Zwalczanie przestępczości wywiadowczej prowadzonej przeciwko Polsce jest priorytetem – ocenił koordynator służb specjalnych.
“Polski kontrwywiad cywilny – Agencja Bezpieczeństwa Wewnętrznego (ABW) oraz wojskowy – Służba Kontrwywiadu Wojskowego (SKW) zwalczają skutecznie obce służby specjalne. Robią to w ramach prowadzonych śledztw, ale także wykorzystują narzędzia administracyjne, które pozwalają neutralizować zagrożenia” – wskazał.
Minister podał, że w latach 2016-23 dzięki działaniom obu służb doprowadzono do aresztowania 46 osób podejrzanych o współpracę ze służbami rosyjskimi i białoruskimi przeciwko Polsce.
“Statystyki pokazują znaczący wzrost skuteczności działań polskich służb – w latach 2008-2015 polskie służby doprowadziły w sumie do postawienia zarzutów o szpiegostwo 11 podejrzanym” – zaznaczył.
Kamiński wskazał, że prowadzone w ostatnich latach śledztwa dotyczące szpiegostwa “pozwoliły na identyfikację osób współpracujących z obcymi wywiadami, neutralizację operacji wywiadowczych przeciwko RP, a także rozpoznanie aktualnego modus operandi służb specjalnych Rosji i Białorusi”.
Według niego polskie służby kontrwywiadowcze korzystając z działań administracyjnych również skutecznie neutralizują zagrożenia ze strony obcych wywiadów.
“W latach 2016-23 działania polskich służb doprowadziły do zidentyfikowania 55 oficerów rosyjskiego i białoruskiego wywiadu, którzy pracowali w Polsce ukrywając się za statusem dyplomatycznym” – podał Kamiński w informacji.
Zaznaczył, że wydaleni z Polski Rosjanie i Białorusini byli w istocie oficerami służb, którzy prowadzili przeciwko naszemu krajowi operacje wywiadowcze. Podał, ze w latach 2008-15 z tych mechanizmów służby korzystały znacznie rzadziej – Polska wydaliła w tych latach łącznie siedmiu “dyplomatów”.
“Ponadto w okresie 2016-23 dzięki działaniom ABW akredytacji nie otrzymało trzynastu dyplomatów, których obecność w Polsce stwarzała zagrożenie o charakterze wywiadowczym. W latach 2008-15 podobna sytuacja miała miejsce tylko w odniesieniu do jednego dyplomaty” – wskazał Kamiński.

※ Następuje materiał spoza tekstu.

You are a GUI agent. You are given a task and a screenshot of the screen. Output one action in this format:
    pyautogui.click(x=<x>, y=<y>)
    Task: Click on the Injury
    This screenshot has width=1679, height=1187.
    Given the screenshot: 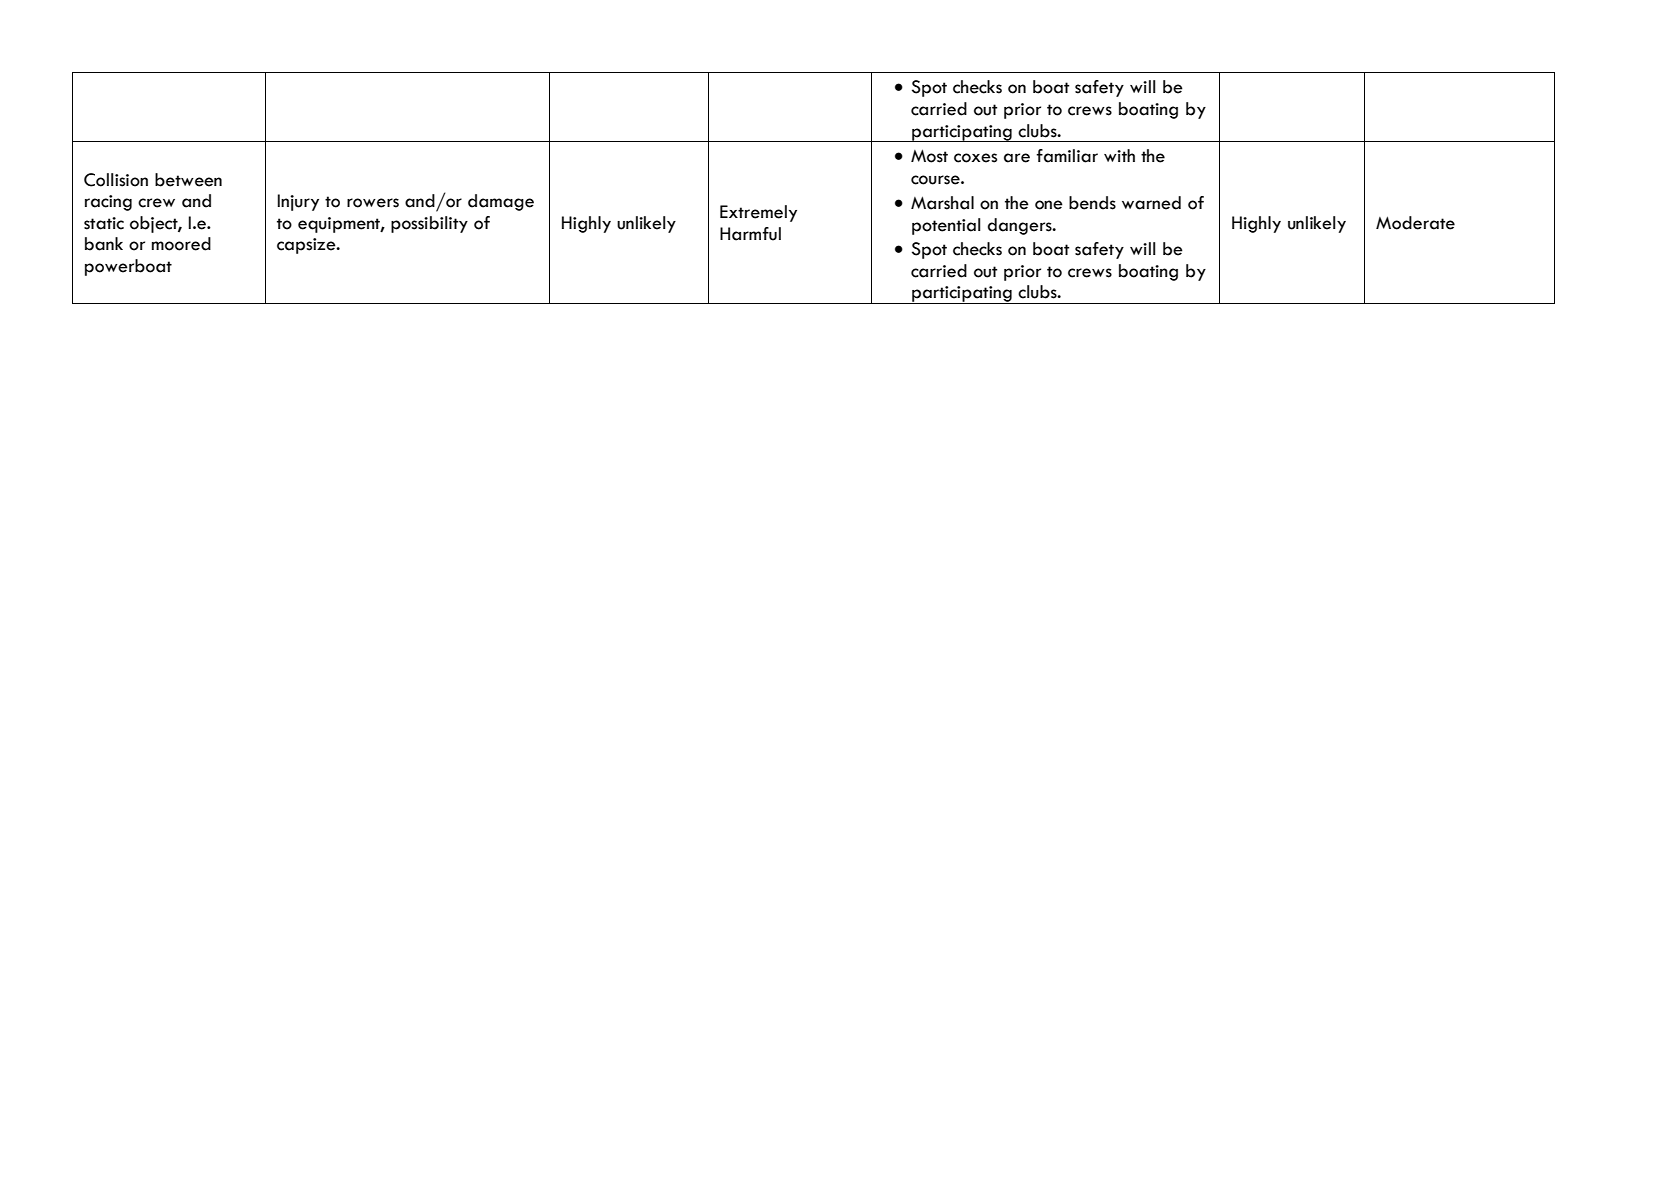 What is the action you would take?
    pyautogui.click(x=298, y=202)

Przypomniał, że Polska korzysta również z mechanizmów związanych z decyzjami o zakazie wjazdu do Polski i dzięki aktywności polskich służb kontrwywiadowczych na wniosek ABW w latach 2016-23 wpisem na tę listę objęto 816 osób, których obecność w Polsce skutkowałaby powstaniem zagrożeń wywiadowczych. “W większości mowa o osobach powiązanych wprost ze służbami specjalnymi Rosji i Białorusi” – dodał.
“Dzięki rozpoznaniu polskich służb kontrwywiadu decyzje takie dotyczą członków środowisk, które stanowią często zaplecze kadrowe dla wywiadu Rosji i Białorusi. W latach 2008-15 ABW i SKW złożyły podobne wnioski w sprawie zaledwie 25 osób” – stwierdził minister koordynator służb specjalnych w uzyskanym przez PAP materiale.